What needs to be done:
All of the data is to be printed again exactly as it appears.

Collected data

● ● ● ● ● ● ●

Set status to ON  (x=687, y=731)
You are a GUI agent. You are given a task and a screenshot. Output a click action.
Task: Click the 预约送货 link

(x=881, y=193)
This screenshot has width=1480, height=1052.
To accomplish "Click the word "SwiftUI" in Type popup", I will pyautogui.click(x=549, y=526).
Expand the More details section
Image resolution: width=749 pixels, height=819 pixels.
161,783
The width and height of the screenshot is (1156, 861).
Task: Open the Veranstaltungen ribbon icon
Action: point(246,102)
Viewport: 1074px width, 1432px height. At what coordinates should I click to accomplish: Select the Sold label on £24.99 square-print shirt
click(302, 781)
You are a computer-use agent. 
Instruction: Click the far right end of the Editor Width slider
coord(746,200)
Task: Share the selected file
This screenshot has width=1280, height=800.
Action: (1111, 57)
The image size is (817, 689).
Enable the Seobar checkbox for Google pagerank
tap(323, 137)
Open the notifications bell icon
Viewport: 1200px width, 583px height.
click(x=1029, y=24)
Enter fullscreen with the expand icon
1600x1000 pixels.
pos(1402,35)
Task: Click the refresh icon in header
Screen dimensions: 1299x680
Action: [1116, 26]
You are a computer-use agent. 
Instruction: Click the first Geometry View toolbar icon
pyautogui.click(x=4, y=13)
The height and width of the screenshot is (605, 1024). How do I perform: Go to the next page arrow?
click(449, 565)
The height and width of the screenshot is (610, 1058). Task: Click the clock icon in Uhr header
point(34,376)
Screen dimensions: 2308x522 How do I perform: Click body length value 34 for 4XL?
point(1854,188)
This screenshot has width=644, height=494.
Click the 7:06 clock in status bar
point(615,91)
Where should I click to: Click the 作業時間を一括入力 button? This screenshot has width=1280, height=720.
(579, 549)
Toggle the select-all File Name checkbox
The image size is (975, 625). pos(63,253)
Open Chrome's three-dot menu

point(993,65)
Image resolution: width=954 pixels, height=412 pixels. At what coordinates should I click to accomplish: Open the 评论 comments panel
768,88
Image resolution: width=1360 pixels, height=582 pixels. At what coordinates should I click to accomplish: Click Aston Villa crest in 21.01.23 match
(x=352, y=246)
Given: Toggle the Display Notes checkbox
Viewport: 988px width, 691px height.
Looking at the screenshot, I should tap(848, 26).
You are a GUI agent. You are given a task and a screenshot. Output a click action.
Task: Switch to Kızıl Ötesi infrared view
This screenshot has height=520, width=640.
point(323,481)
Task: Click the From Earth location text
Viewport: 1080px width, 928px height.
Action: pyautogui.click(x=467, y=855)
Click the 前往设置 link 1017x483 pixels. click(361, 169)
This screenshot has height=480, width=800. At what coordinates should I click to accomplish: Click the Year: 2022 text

● ● ● ● ● ● ●

Solution to this problem:
Set status to ON  (x=687, y=731)
You are a GUI agent. You are given a task and a screenshot. Output a click action.
Task: Click the 预约送货 link

(x=881, y=193)
This screenshot has width=1480, height=1052.
To accomplish "Click the word "SwiftUI" in Type popup", I will pyautogui.click(x=549, y=526).
Expand the More details section
Image resolution: width=749 pixels, height=819 pixels.
161,783
The width and height of the screenshot is (1156, 861).
Task: Open the Veranstaltungen ribbon icon
Action: point(246,102)
Viewport: 1074px width, 1432px height. At what coordinates should I click to accomplish: Select the Sold label on £24.99 square-print shirt
click(302, 781)
You are a computer-use agent. 
Instruction: Click the far right end of the Editor Width slider
coord(746,200)
Task: Share the selected file
This screenshot has width=1280, height=800.
Action: (1111, 57)
The image size is (817, 689).
Enable the Seobar checkbox for Google pagerank
tap(323, 137)
Open the notifications bell icon
Viewport: 1200px width, 583px height.
click(x=1029, y=24)
Enter fullscreen with the expand icon
1600x1000 pixels.
pos(1402,35)
Task: Click the refresh icon in header
Screen dimensions: 1299x680
Action: [1116, 26]
You are a computer-use agent. 
Instruction: Click the first Geometry View toolbar icon
pyautogui.click(x=4, y=13)
The height and width of the screenshot is (605, 1024). How do I perform: Go to the next page arrow?
click(449, 565)
The height and width of the screenshot is (610, 1058). Task: Click the clock icon in Uhr header
point(34,376)
Screen dimensions: 2308x522 How do I perform: Click body length value 34 for 4XL?
point(1854,188)
This screenshot has width=644, height=494.
Click the 7:06 clock in status bar
point(615,91)
Where should I click to: Click the 作業時間を一括入力 button? This screenshot has width=1280, height=720.
(579, 549)
Toggle the select-all File Name checkbox
The image size is (975, 625). pos(63,253)
Open Chrome's three-dot menu

point(993,65)
Image resolution: width=954 pixels, height=412 pixels. At what coordinates should I click to accomplish: Open the 评论 comments panel
768,88
Image resolution: width=1360 pixels, height=582 pixels. At what coordinates should I click to accomplish: Click Aston Villa crest in 21.01.23 match
(x=352, y=246)
Given: Toggle the Display Notes checkbox
Viewport: 988px width, 691px height.
Looking at the screenshot, I should tap(848, 26).
You are a GUI agent. You are given a task and a screenshot. Output a click action.
Task: Switch to Kızıl Ötesi infrared view
This screenshot has height=520, width=640.
point(323,481)
Task: Click the From Earth location text
Viewport: 1080px width, 928px height.
Action: pyautogui.click(x=467, y=855)
Click the 前往设置 link 1017x483 pixels. click(361, 169)
This screenshot has height=480, width=800. At what coordinates should I click to accomplish: Click the Year: 2022 text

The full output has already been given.